I believe that Christ is coming back again—am I diligent hebrrws seeking to have my lamp trimmed and burning? Faith is evident by its fruits, works, effects. Faith is “the evidence of things not seen. V, with “test” in the margin is derived from a verb which signifies to convince, and that by demonstration. It was used by the Lord Jesus when He uttered that challenge, “which of you convicteth Me of sin? The noun occurs in only one other place, namely, 2 Timothy 3: Thus, the word “evidence” in our text denotes teat which furnishes proof, so that one is assured of the reality and certainty of things Divine.
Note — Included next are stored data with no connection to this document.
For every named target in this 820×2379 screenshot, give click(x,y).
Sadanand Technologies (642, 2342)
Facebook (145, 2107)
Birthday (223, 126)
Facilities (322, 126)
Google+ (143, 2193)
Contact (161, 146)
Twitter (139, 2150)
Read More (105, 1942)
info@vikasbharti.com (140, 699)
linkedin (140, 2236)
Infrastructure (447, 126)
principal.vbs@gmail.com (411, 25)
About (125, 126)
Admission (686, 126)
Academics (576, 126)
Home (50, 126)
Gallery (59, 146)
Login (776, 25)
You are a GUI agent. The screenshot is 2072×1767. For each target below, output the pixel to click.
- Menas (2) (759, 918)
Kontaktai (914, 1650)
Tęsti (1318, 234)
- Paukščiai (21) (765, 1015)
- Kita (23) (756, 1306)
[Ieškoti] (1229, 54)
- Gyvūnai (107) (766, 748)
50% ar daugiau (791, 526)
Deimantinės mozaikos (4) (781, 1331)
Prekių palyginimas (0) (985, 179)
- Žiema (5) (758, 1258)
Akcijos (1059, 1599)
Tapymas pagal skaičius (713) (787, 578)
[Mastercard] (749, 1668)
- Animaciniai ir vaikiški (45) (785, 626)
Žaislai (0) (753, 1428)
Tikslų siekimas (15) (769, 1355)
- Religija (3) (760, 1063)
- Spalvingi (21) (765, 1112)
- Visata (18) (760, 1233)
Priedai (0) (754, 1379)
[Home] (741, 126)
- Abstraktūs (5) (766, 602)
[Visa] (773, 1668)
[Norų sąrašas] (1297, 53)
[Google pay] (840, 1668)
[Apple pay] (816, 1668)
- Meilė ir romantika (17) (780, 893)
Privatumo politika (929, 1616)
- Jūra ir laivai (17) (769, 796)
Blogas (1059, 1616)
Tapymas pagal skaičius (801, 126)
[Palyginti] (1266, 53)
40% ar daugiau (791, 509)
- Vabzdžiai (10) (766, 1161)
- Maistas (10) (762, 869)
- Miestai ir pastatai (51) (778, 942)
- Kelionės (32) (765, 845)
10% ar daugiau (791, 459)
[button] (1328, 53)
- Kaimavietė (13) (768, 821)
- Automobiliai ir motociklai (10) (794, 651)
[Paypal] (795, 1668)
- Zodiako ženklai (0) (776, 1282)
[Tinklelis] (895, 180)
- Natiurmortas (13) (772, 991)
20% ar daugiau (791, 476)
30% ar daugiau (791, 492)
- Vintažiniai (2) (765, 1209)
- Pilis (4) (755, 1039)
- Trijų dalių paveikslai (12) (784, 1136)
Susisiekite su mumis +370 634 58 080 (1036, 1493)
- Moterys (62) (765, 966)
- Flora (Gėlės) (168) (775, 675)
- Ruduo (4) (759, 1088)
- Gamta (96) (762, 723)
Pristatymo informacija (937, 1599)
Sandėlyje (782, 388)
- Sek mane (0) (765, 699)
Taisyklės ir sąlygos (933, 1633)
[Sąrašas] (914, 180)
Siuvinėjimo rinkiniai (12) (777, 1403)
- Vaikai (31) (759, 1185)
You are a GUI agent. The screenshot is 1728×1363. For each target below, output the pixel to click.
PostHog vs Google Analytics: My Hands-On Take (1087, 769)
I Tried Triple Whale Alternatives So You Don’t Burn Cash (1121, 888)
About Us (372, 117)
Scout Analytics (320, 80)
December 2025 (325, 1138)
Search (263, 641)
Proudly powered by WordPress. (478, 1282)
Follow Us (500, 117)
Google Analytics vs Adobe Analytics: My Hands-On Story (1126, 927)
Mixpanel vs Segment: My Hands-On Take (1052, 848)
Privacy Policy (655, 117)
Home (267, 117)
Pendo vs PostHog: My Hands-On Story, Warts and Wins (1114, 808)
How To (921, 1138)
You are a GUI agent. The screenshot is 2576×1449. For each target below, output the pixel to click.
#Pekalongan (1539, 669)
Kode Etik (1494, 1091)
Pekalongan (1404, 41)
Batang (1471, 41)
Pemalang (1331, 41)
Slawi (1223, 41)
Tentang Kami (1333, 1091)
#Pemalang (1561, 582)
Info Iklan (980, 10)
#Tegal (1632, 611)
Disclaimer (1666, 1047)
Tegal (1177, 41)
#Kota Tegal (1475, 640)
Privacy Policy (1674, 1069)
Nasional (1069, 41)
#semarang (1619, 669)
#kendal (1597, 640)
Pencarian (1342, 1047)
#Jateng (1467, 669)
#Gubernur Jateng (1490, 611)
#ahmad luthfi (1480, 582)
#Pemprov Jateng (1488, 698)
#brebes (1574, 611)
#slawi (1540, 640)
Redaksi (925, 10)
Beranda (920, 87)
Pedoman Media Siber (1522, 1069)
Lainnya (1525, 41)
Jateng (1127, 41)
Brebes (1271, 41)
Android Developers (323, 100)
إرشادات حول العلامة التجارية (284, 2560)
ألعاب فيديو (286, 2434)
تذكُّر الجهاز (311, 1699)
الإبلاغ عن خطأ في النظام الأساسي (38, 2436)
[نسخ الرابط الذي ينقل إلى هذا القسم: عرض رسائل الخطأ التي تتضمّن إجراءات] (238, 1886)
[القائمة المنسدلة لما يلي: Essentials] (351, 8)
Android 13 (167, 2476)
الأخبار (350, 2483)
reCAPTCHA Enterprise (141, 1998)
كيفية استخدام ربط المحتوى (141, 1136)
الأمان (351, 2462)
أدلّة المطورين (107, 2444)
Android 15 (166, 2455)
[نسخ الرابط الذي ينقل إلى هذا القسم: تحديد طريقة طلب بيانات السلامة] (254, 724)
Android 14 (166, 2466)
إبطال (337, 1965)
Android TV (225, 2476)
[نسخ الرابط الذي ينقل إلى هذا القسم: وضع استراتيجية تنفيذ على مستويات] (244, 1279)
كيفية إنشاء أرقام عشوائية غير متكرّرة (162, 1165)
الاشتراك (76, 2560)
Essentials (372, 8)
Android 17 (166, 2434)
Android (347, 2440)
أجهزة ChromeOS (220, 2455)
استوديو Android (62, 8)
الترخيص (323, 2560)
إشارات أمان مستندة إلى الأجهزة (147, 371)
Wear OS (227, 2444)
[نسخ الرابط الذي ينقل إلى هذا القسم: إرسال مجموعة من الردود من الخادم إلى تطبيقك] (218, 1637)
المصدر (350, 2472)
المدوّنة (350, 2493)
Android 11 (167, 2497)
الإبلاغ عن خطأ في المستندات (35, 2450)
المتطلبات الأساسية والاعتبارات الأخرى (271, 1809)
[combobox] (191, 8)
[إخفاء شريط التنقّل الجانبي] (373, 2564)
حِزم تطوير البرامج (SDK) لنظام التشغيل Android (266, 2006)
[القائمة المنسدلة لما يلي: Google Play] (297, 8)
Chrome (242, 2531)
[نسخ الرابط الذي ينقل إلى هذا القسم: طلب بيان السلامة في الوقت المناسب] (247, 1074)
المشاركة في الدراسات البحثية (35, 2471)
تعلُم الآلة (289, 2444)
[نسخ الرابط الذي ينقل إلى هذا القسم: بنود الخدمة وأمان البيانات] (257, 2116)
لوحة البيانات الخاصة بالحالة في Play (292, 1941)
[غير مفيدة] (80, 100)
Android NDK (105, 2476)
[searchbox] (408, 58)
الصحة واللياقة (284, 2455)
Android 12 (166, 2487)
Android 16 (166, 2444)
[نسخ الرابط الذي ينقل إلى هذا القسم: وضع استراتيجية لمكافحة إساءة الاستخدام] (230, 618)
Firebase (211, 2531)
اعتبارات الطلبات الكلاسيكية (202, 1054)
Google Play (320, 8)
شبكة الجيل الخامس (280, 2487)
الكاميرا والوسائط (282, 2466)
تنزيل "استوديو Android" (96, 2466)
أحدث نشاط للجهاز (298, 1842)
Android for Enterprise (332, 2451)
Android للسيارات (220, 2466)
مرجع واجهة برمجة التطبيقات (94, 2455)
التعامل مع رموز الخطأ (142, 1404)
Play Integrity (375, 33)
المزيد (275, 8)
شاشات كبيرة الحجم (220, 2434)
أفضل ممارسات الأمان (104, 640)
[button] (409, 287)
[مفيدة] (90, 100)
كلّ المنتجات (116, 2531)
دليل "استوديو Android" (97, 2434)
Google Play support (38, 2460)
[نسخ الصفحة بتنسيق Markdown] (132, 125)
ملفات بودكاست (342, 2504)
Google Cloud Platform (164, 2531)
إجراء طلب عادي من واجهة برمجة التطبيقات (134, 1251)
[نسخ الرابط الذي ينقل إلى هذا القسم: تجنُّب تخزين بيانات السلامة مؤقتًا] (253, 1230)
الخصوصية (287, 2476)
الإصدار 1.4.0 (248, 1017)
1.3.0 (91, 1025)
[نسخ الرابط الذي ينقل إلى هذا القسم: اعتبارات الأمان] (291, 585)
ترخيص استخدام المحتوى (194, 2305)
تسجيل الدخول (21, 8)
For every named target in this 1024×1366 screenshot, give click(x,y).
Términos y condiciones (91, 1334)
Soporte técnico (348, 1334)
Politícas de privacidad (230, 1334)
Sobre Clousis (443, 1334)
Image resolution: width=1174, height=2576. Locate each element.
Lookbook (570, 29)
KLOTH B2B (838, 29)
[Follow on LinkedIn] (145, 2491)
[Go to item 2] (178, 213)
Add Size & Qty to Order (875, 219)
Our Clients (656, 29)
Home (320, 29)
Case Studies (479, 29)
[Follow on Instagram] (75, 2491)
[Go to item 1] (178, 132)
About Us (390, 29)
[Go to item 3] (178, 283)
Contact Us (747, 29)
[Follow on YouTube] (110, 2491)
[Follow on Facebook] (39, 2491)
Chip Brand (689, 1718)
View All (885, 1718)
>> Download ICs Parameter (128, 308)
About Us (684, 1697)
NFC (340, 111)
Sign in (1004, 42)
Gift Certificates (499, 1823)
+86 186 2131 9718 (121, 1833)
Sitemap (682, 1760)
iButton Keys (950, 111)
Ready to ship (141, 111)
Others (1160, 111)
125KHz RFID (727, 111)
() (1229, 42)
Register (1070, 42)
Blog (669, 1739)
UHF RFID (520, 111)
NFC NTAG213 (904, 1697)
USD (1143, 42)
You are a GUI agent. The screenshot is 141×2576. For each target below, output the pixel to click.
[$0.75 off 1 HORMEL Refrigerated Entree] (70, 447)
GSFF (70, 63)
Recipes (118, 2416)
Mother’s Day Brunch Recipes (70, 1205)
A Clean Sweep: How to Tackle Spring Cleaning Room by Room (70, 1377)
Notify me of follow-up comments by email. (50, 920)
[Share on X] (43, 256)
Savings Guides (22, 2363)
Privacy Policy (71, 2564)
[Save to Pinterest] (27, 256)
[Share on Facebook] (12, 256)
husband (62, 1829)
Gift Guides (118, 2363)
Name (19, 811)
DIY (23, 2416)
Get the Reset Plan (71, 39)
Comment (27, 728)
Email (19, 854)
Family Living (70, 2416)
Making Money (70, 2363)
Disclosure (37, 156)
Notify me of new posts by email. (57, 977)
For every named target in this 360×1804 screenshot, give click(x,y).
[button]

To unbelievers the invisible, spiritual, and future things revealed in God’s Word seem dubious and unreal, for they have no medium to a.pink them: But the child of A.wpink sees “Him who is invisible” Hebrews Perhaps we might illustrate it thus: The former has only his unaided nebrews, the latter is using a telescope!
Now just as a powerful glass brings home to the eye an object beyond the range of natural vision, so faith gives reality to the a.wp.ink of things outside the range of our physical senses.
Faith sets Divine things before the soul in all the light and power of demonstration, and thus provides inward conviction of their existence.